TERRE implementation course set to be released early in 2021, with a TERRE-like mechanism operating in standalone mode being assessed.
In an open letter, National Grid ESO has outlined the latest implementation plans for the TERRE (Trans European Replacement Reserves Exchange) project. It highlighted that of the four initial scenarios possible, only one and two are now under consideration, with three ruled to be not credible and four as just a nuance of scenario one.
Scenario one that would see GB participate as a third country to exchange replacement reserves using TERRE will not be permitted as originally envisaged.
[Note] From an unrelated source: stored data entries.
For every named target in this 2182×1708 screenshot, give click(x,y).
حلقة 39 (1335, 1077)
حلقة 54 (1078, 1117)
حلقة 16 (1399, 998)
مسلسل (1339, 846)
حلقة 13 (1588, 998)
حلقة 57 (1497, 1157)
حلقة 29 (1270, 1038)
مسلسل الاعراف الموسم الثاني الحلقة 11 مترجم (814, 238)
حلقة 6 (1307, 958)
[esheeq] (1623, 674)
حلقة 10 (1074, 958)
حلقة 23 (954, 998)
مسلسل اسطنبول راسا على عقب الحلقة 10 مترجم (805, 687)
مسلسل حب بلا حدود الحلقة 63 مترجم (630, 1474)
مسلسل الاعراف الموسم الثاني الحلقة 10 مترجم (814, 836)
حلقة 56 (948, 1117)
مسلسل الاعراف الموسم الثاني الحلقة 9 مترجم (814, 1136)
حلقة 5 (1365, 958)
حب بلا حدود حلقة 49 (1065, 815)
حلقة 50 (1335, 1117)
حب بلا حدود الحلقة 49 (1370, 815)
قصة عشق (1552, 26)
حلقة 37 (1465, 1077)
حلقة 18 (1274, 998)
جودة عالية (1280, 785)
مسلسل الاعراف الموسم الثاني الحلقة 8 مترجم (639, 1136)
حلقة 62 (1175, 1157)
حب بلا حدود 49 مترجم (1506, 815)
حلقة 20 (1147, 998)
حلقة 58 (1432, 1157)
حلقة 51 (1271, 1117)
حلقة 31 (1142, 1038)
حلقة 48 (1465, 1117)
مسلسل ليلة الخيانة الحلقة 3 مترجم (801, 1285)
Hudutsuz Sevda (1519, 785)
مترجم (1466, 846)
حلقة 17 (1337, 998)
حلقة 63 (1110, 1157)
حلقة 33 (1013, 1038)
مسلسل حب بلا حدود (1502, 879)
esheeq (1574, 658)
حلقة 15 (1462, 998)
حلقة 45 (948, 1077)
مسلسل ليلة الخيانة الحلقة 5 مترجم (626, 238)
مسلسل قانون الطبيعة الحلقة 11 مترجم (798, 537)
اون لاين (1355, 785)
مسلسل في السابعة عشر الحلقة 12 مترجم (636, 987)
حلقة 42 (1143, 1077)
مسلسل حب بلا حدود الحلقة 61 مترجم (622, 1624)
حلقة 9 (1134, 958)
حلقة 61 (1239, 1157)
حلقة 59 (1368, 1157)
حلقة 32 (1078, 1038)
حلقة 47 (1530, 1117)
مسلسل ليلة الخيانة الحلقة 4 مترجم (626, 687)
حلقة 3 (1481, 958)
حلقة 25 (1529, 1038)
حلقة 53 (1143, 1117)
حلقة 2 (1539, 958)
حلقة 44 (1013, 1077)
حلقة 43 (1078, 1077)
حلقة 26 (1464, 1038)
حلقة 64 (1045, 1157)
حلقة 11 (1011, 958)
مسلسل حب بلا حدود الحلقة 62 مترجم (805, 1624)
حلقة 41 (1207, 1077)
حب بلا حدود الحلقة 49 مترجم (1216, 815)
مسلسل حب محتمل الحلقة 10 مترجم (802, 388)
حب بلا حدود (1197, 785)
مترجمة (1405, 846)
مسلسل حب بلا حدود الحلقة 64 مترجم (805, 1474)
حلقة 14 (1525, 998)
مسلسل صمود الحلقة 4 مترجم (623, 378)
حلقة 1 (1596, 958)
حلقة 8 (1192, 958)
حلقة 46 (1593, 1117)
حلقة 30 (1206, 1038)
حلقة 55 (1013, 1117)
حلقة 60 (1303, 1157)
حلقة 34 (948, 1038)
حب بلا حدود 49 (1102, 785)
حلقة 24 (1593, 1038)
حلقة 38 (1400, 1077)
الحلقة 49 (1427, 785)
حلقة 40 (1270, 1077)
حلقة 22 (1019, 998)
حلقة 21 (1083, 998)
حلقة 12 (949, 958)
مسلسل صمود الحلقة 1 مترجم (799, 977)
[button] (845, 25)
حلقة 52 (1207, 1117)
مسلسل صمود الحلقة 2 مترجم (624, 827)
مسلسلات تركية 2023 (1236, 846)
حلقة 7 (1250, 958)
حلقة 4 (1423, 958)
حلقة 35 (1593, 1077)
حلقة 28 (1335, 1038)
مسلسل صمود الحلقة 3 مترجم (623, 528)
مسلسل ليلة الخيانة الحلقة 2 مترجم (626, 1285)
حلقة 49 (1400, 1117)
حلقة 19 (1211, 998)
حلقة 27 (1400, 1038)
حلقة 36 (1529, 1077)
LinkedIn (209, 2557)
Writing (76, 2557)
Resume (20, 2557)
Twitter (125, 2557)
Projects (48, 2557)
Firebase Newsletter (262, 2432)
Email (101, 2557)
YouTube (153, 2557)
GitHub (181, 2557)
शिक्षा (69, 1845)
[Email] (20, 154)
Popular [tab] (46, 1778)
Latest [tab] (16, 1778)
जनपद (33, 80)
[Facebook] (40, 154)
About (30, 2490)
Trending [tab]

As such there are two potential actions – dubbed scenario 1a and 1b – within the first of which Britain operates a TERRE-like mechanism in standalone mode. This would mean no cross-border component, so there is no need for revised interconnector agreements. In 1b, European replacement reserves would be accessed through a bilateral agreement, which would require revising existing agreements.
Scenario two involves an agreed final trade agreement position between the UK and Europe including balancing market arrangements, which would include access to TERRE.
Both scenario one and two involve waiting for legal clarity before proceeding, suggesting there will be further delays to the process. The ESO presented draft implementation plans for both scenario on 9 December 2020 to stakeholders, with some noting “that the timelines seemed quite longer than expected, given previous work”.
The open letter has been released following GB TERRE Implementation Group meetings at the end of 2020, which saw the new cross-industry group set up in response to Ofgem's open letter of 6 November 2020. This letter suggested that implementing Project TERRE in 2020 was “not prudent” and should be held off till January 2021 given the uncertainty around the UK’s access to EU balancing platforms.
Project TERRE had previously been set to go live on 30 June 2020, a date set following an extension due to “difficulties” with implementing new systems and controls. The ESO was then given greater flexibility to complete it until 27 October as the project was marked as low priority during the initial COVID-19 lockdown in April.
National Grid ESO’s most recent open letter states that the Implementation Group – which includes representatives from Ofgem, BEIS, Elexon, RTE, interconnectors and other interested market participants – will work to recommend an optimal course of action during the early part of 2021. This will include a cost-benefit analysis on a TERRE-like mechanism operating in standalone mode.